A Preconditioned Low-Rank Projection Method with a Rank-Reduction Scheme for Stochastic Partial Differential Equations

TL;DR

This paper introduces a novel iterative algorithm with a rank-reduction scheme for efficiently solving large stochastic PDE systems by exploiting tensor structures, significantly reducing computational complexity.

Contribution

It proposes a new low-rank projection method with an on-the-fly rank-reduction scheme tailored for stochastic PDEs, improving computational efficiency.

Findings

Efficiently approximates solutions in low-rank tensor format.

Reduces tensor ranks during iterations to prevent computational blow-up.

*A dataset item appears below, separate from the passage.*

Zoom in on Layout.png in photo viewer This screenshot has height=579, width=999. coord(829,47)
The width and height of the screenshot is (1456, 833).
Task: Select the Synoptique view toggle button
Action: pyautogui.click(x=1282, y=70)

Demonstrates effectiveness through numerical experiments on benchmark problems.

Abstract

In this study, we consider the numerical solution of large systems of linear equations obtained from the stochastic Galerkin formulation of stochastic partial differential equations. We propose an iterative algorithm that exploits the Kronecker product structure of the linear systems. The proposed algorithm efficiently approximates the solutions in low-rank tensor format. Using standard Krylov subspace methods for the data in tensor format is computationally prohibitive due to the rapid growth of tensor ranks during the iterations. To keep tensor ranks low over the entire iteration process, we devise a rank-reduction scheme that can be combined with the iterative algorithm. The proposed rank-reduction scheme identifies an important subspace in the stochastic domain and compresses tensors of high rank on-the-fly during the iterations. The proposed reduction scheme is a multilevel method in that the important subspace can be identified inexpensively in a coarse spatial grid setting. The efficiency of the proposed method is illustrated by numerical experiments on benchmark problems.